▶ [Aim of the exercise]:
For the records that follow, please set down exactly the lines between the one holding "icon in top row" and the one holding "Task: Set the", inclusive, and only those.

Data excerpts
________

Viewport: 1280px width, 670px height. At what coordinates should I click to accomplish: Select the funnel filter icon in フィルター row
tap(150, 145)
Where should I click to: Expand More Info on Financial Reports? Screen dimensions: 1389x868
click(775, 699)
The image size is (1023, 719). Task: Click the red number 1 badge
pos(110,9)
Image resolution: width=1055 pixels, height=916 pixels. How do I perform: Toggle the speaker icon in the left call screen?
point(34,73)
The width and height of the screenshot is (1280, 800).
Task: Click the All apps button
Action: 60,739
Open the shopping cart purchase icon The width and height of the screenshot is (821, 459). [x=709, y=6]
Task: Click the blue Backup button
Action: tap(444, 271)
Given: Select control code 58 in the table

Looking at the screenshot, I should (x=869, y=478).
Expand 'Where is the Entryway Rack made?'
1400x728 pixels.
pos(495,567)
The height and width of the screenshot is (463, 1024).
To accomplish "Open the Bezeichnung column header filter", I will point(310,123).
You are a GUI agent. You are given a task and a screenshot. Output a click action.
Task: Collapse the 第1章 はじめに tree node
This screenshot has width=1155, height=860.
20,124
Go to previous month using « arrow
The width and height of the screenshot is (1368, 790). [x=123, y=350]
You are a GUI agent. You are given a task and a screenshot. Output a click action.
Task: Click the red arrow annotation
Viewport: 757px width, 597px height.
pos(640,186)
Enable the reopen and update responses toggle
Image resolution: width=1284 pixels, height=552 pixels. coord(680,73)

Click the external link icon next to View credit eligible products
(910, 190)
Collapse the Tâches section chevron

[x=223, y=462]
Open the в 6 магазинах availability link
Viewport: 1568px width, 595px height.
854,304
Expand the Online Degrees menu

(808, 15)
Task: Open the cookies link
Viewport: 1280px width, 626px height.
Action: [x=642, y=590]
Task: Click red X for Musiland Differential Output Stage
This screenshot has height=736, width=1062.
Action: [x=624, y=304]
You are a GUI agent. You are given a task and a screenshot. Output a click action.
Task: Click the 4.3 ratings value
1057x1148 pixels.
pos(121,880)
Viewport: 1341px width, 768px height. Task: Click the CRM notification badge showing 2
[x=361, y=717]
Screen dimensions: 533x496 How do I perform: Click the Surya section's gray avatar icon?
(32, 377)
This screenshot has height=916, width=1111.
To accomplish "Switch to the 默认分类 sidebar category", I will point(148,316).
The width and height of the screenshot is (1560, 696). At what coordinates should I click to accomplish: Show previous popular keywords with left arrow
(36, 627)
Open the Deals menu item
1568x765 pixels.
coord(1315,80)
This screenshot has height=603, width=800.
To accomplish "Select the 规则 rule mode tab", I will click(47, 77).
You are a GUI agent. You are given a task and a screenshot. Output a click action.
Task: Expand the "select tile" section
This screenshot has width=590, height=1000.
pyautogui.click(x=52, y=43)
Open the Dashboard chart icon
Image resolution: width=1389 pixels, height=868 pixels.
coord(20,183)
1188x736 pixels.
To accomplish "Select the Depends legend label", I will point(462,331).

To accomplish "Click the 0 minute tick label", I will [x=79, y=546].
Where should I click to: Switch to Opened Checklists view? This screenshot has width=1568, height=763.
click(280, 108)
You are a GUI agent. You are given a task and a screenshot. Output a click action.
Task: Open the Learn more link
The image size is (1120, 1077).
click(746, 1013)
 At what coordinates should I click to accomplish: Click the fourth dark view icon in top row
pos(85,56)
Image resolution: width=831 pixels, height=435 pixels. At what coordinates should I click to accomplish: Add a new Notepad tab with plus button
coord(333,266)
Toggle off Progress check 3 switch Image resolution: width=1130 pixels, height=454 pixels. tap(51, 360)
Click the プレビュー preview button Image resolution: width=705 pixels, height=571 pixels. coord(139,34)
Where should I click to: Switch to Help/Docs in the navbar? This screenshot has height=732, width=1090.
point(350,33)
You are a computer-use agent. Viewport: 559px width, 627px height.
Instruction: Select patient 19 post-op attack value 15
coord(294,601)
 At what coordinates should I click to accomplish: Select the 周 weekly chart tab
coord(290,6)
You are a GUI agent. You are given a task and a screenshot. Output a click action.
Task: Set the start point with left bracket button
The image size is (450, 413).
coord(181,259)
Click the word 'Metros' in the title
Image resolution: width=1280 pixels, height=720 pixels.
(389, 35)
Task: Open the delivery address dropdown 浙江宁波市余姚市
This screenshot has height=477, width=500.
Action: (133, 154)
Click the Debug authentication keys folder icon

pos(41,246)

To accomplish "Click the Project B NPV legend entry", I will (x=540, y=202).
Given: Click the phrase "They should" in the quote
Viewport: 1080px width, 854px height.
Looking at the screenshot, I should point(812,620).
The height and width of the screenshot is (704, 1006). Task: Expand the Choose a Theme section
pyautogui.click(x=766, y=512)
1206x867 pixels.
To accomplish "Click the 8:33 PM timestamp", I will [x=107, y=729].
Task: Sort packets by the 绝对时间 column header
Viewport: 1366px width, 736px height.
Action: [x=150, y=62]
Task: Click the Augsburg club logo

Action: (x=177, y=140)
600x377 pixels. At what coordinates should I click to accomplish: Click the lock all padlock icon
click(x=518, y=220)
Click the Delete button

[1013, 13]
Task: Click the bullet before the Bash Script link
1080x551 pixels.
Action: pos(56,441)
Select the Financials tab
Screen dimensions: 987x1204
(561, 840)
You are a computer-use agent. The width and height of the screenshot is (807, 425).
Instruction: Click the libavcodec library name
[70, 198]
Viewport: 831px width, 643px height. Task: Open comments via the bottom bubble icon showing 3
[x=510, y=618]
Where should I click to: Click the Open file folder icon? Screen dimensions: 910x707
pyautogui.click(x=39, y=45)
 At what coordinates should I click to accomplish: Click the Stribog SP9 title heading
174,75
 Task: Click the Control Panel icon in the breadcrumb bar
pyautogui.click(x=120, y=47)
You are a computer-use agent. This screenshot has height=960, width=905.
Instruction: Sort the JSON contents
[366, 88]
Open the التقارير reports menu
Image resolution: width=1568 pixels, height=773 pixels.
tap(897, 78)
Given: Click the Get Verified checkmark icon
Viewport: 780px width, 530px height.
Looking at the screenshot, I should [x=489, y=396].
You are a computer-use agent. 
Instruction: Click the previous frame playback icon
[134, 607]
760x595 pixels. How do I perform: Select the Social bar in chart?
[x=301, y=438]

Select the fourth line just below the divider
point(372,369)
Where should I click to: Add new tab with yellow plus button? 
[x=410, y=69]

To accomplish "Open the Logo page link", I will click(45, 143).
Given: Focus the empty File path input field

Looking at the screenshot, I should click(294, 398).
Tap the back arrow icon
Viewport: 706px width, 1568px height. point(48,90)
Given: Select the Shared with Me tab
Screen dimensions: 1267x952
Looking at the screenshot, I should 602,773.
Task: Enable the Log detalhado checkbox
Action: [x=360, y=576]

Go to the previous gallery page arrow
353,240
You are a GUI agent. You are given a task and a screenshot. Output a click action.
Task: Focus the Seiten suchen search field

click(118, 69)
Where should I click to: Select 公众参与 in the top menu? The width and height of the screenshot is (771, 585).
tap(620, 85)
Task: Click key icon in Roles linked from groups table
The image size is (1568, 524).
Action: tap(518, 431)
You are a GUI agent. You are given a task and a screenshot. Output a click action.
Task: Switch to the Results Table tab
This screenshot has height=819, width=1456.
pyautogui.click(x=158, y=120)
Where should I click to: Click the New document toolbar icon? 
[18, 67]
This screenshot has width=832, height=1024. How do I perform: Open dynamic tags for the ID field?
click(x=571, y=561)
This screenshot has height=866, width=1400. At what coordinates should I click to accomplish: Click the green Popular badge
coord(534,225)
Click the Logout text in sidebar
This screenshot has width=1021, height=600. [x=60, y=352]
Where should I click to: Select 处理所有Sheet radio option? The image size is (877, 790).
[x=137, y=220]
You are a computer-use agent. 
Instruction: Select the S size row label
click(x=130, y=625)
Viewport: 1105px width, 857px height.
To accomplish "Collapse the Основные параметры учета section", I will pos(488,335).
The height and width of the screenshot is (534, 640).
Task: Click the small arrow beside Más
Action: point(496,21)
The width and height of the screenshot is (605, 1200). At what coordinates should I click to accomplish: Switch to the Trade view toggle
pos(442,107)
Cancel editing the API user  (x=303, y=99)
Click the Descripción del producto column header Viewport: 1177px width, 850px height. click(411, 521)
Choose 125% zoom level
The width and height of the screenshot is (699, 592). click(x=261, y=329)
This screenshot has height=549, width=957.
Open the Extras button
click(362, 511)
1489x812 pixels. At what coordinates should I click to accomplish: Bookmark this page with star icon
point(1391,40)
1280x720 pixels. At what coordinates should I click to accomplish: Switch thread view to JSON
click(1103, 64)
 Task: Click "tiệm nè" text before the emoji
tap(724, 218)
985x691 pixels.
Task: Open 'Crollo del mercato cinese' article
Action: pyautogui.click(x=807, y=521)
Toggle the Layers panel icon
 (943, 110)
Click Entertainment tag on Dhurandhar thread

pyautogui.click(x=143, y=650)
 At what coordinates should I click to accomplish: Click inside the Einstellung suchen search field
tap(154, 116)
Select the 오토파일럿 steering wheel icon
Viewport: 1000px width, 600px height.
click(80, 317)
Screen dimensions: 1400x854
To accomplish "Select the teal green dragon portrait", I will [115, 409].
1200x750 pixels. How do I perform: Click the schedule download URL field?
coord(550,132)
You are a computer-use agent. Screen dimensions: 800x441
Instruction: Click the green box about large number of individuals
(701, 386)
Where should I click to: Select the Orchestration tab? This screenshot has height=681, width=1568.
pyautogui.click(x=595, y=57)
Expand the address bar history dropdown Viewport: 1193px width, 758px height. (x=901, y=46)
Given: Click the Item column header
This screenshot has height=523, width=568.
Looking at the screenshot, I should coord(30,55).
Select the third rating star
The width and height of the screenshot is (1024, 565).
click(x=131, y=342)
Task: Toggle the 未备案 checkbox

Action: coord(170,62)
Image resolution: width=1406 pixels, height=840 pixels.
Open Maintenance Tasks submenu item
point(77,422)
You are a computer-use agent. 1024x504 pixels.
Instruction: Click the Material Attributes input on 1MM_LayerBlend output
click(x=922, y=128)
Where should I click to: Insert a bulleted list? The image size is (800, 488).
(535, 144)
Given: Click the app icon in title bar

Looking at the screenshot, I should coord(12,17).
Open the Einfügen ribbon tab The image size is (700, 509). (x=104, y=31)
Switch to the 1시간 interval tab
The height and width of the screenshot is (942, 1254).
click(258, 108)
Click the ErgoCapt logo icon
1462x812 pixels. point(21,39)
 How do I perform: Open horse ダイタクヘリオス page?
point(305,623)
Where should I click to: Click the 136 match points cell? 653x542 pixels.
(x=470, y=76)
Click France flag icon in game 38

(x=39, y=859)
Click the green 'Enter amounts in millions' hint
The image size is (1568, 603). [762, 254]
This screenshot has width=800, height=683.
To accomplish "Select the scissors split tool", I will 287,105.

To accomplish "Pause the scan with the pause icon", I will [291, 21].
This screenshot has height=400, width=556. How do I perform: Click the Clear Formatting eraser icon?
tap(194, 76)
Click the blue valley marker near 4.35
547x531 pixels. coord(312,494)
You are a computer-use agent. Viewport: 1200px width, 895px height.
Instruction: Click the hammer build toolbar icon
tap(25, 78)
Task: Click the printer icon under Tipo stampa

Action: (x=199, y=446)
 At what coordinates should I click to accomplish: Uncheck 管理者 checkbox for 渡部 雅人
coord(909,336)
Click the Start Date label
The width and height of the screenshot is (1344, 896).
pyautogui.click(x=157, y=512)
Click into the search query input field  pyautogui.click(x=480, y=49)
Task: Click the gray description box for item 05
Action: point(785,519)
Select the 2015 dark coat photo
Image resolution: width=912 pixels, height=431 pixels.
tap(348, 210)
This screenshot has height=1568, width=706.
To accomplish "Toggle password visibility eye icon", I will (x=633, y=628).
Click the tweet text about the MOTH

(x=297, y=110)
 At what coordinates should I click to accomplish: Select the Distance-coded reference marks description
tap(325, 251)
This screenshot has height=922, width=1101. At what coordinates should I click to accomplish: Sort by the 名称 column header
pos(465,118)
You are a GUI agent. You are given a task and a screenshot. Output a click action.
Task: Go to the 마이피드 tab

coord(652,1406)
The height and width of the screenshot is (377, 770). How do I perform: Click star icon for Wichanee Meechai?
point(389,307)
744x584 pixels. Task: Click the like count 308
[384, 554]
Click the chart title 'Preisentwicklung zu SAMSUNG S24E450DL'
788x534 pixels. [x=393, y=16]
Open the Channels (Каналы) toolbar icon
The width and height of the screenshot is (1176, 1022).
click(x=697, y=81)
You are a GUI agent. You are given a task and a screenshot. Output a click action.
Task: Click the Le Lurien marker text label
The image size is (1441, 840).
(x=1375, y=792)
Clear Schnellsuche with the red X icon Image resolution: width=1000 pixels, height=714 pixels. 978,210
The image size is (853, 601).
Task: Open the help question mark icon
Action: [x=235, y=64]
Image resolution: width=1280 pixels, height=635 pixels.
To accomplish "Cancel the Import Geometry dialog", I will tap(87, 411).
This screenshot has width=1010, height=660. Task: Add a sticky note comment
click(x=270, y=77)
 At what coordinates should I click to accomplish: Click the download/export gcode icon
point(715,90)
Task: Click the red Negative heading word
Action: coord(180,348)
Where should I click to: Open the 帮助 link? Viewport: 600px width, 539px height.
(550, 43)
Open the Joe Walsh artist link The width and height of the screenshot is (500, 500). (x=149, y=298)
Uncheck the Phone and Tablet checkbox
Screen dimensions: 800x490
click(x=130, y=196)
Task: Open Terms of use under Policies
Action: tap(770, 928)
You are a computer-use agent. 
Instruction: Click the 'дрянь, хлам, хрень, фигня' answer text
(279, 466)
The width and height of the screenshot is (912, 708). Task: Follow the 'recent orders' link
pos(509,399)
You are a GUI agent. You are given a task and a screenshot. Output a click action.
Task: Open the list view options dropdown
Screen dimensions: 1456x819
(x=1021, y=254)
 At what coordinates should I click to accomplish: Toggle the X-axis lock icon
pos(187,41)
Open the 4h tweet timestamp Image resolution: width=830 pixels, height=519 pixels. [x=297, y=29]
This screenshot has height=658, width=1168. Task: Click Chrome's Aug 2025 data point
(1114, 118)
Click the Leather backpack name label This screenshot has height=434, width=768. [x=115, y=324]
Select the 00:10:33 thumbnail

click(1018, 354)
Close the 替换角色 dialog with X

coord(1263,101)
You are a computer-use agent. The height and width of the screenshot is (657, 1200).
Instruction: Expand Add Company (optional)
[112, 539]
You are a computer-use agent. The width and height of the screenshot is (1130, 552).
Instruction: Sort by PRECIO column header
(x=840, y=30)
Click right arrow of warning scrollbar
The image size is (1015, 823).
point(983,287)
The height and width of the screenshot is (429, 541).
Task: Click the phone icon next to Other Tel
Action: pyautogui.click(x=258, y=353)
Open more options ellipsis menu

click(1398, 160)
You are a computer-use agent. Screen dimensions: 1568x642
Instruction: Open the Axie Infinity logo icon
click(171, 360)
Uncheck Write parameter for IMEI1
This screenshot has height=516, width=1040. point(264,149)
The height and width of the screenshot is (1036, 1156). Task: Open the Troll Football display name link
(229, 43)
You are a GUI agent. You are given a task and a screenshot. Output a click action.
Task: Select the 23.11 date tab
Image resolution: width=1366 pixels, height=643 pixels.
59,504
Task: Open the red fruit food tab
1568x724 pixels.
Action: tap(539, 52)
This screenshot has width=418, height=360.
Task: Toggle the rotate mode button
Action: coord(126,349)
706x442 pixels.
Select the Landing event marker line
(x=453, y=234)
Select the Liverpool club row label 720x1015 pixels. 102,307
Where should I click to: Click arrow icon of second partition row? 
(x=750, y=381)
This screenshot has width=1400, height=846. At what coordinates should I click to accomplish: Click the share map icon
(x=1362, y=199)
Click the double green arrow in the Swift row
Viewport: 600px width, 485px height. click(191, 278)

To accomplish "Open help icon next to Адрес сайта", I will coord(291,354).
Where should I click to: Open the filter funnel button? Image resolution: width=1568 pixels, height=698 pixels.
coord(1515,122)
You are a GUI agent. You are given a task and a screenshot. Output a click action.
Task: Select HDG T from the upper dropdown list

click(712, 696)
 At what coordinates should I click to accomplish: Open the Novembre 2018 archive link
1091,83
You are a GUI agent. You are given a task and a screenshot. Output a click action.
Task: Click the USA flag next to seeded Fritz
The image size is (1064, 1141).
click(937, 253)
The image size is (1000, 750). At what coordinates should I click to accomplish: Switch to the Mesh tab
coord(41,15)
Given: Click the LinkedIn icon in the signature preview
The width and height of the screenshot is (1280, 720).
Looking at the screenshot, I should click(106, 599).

________

▶ [Task answer]:
 At what coordinates should I click to accomplish: Click the fourth dark view icon in top row
pos(85,56)
Image resolution: width=831 pixels, height=435 pixels. At what coordinates should I click to accomplish: Add a new Notepad tab with plus button
coord(333,266)
Toggle off Progress check 3 switch Image resolution: width=1130 pixels, height=454 pixels. tap(51, 360)
Click the プレビュー preview button Image resolution: width=705 pixels, height=571 pixels. coord(139,34)
Where should I click to: Switch to Help/Docs in the navbar? This screenshot has height=732, width=1090.
point(350,33)
You are a computer-use agent. Viewport: 559px width, 627px height.
Instruction: Select patient 19 post-op attack value 15
coord(294,601)
 At what coordinates should I click to accomplish: Select the 周 weekly chart tab
coord(290,6)
You are a GUI agent. You are given a task and a screenshot. Output a click action.
Task: Set the start point with left bracket button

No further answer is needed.